Stored data entries

++++++

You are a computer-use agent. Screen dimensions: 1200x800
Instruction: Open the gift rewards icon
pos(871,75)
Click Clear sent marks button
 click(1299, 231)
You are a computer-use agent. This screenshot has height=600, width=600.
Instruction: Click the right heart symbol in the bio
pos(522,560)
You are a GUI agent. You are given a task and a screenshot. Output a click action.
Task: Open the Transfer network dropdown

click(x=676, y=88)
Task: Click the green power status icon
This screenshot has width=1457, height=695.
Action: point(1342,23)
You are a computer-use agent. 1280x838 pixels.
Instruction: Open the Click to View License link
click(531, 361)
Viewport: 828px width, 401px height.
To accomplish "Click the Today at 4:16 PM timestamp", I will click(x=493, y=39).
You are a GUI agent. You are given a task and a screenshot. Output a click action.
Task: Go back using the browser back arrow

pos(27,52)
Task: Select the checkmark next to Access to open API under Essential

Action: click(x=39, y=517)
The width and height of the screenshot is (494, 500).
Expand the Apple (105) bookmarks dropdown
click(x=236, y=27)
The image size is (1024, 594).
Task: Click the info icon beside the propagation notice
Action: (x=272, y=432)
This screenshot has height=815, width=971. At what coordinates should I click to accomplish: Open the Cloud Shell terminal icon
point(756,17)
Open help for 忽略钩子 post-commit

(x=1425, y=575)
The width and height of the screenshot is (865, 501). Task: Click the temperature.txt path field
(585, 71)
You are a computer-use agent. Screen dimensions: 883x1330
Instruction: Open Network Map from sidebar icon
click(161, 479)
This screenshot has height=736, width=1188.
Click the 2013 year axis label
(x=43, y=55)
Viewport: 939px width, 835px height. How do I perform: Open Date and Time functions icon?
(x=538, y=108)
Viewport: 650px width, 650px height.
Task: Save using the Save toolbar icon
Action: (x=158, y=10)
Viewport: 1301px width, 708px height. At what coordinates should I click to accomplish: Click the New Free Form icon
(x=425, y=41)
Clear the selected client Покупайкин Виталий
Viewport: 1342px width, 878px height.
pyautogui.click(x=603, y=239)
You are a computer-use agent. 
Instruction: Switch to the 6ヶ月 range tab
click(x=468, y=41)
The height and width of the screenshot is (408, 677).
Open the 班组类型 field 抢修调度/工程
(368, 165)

++++++

Task brief:
List every line above that contains the word "computer".

Response area:
You are a computer-use agent. Screen dimensions: 1200x800
You are a computer-use agent. This screenshot has height=600, width=600.
You are a computer-use agent. 1280x838 pixels.
You are a computer-use agent. Screen dimensions: 883x1330
You are a computer-use agent. 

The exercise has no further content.